- **Text shown**
## Start

Performance analysis of Censhare Server

How to perform a Censhare Server basic performance analysis (ca. 15-60 min.) for all logged-in users up to the case that no new client login is possible.

Important hints

In case of performance problems, always perform these checks as a first step.
Execute these checks on the application server where the performance issue appears.
A Censhare Server performance problem could also lead to a Censhare Client login problem.
Always save and attach analysis data (marked as #analysis data within the text) before a server restart. Otherwise, further analysis of the root cause is not possible.

Basic checks

Perform the following basic checks before you move on with a deeper analysis.

0 // Check for OutOfMemory

Login via SSH.
Execute the following UNIX command(s) to see if the server got an OOM error.

ls -ltr /opt/corpus/*.hprof grep OutOfMemory ~/work/logs/server-0.*.log

If a heap dump file with the current timestamp exists and its file size no longer increases, the JVM process has an OOM error and the creation (-XX:+HeapDumpOnOutOfMemoryError) of the heap dump file is done. You need to restart the Censhare Application Server (not hardware) to solve the incident. For further analysis, check if the server has enough JVM -Xms / -Xmx allocated. If yes, server-0.*.logs and heap dump (*hprof) files need to be transferred to request a heap dump analysis.

1 // Check the system load

Login via SSH.
Execute the Unix top command and watch it for a few seconds. Execute the ./
For more information, see jvmtop.sh or top -H command and watch it a few seconds.
Take a few screenshots of the top command (#analysis data).
Take a few screenshots of the jvmtop/top -H command (#analysis data)
top: Check if Censhare Server (java) process has a high load (permanent 100%).
jvmtop: Check if there are Censhare Server threads which have a high load.

See below and there may be systems where 100% load means all cores and some systems where 100% means one core. In the latter case, 250% for a 4 core system would be still OK.
Check if the whole system has a high load (values like 1-2 are normal, depending on CPUs).

A load of one means that one core is used for 100%, a bigger value means that processes are waiting for execution if only one core is available. So a load of 3 for a 4 core system would be still OK

Clue: If there are multiple java processes, use the Unix jps command to identify the PID of the Censhare Server java process.

## End

- **Stored data**
## Start

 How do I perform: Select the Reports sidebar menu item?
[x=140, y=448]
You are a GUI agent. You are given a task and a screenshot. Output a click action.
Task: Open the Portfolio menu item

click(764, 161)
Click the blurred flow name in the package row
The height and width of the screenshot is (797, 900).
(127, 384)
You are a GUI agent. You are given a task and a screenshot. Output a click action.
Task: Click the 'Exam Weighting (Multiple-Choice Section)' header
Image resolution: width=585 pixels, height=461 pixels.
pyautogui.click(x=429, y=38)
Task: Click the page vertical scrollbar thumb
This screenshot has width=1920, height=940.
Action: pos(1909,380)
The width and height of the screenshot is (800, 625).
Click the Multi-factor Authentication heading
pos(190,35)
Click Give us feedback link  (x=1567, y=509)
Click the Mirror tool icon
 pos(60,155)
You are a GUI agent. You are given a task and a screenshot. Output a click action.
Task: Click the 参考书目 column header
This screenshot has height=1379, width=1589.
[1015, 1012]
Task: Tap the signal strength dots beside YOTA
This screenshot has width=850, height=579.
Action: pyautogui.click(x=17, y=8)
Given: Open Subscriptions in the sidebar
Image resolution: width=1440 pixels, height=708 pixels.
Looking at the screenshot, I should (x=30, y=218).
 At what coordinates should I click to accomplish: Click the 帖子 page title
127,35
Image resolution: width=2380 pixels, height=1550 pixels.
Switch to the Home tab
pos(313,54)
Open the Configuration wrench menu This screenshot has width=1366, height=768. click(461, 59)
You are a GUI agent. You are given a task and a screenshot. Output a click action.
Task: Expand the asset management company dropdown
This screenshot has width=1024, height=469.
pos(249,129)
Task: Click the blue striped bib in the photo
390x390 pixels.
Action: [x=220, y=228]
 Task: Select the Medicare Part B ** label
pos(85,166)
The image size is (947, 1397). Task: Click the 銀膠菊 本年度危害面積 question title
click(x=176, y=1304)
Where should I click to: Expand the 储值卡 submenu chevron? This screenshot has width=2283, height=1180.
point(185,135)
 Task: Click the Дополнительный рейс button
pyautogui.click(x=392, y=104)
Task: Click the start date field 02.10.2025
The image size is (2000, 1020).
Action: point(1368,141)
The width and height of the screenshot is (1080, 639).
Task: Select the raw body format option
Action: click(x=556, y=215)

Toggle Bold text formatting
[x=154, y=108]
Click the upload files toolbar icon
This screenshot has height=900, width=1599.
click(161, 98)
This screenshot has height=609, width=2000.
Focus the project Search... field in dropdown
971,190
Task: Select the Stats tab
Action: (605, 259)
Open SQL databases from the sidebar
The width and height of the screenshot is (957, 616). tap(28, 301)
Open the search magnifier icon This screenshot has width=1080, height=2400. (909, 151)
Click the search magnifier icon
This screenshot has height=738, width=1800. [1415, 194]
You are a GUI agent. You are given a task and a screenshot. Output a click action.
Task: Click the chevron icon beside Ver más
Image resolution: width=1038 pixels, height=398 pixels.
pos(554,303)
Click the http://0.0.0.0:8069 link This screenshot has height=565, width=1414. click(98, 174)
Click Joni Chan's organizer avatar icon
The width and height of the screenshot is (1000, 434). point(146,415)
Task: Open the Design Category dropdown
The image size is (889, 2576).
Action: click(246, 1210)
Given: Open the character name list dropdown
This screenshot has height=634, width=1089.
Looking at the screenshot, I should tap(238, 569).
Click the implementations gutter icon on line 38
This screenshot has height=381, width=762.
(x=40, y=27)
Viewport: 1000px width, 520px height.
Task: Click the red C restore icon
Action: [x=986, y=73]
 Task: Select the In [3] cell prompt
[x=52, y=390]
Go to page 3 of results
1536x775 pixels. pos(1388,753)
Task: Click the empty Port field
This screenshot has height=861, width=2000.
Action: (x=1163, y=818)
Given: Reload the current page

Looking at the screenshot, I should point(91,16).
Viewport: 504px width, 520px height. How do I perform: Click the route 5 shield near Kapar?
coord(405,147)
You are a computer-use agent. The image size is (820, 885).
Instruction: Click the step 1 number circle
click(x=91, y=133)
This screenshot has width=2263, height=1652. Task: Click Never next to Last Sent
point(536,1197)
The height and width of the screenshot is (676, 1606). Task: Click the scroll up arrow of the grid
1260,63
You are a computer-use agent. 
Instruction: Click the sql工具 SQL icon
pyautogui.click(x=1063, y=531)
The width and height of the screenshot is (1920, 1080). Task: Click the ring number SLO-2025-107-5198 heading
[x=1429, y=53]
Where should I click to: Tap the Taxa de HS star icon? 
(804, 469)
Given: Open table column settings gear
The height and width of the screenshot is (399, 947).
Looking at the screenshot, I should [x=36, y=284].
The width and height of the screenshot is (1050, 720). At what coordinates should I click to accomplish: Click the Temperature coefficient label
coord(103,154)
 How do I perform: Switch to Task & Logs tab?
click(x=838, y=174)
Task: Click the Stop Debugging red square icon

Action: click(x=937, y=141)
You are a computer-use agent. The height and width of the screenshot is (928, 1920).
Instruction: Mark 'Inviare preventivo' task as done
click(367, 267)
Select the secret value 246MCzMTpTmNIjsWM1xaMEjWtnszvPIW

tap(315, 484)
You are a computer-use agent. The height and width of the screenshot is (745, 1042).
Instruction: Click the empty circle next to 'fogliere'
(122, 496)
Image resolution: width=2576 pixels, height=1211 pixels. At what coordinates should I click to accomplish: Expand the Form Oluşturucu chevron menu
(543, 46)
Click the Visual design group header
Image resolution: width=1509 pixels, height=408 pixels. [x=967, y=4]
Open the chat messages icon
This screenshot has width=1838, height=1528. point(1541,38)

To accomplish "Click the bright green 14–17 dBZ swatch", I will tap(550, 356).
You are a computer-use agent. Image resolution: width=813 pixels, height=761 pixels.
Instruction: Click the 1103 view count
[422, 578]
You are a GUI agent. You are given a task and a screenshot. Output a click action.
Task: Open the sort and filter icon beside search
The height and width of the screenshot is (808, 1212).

## End

- **Tasks to perform**
1: Reproduce the Censhare Server performance guide word for word, from "A Censhare Server performance" up to and including "a deeper analysis.".
2: Write the next part of the Censhare Server performance guide, picking up after its last sentence.

- **Expected answers**
1:
A Censhare Server performance problem could also lead to a Censhare Client login problem.
Always save and attach analysis data (marked as #analysis data within the text) before a server restart. Otherwise, further analysis of the root cause is not possible.

Basic checks

Perform the following basic checks before you move on with a deeper analysis.

2:
2 // Check the Censhare garbage collection log files

Download log files with Unix command cssgetlogs (2459174). cssgetlogs is a Censhare internal Unix script. Partners/customers can use SCP to download the log files (#analysis data).
The following grep examples apply when using "throughput GC" (Parallel GC/Parallel Old GC), which performs a Stop-the-World when the memory is full. It does not apply when using a concurrent collector such as Garbage First (G1). Graphical visualization & insightful metrics of G1 GC logs can be analyzed with a GC log analysis tool, for example, http://gceasy.io/.
Login via SSH
Execute the Unix lgl command (go to the end of the log file) and watch it for a few seconds.
Check for high "Full GC" times and/or frequent intervals (good would be a Full GC every hour with a duration of max. 10 seconds, but it depends on the system.

A Full GC means a stop of the Censhare process. Therefore, these stops should be short and rare. Stops of less than 3 seconds and only every 3 minutes or even longer are perfect.

Check that the garbage collection actually does its job: ParOldGen: 292282K->290141K(3571712K) means: 3571712K available, 292282K used garbage collection clean that down to 290141K.

If the GC cannot free considerable amounts of memory then there's an issue.
If existing, potentially there is a memory problem. We need a heap dump for further analysis (ask the customer for approval if there's no auto-created heap dump and you have to create a manual one as it costs performance to create one! And ensure that there's enough disk space available!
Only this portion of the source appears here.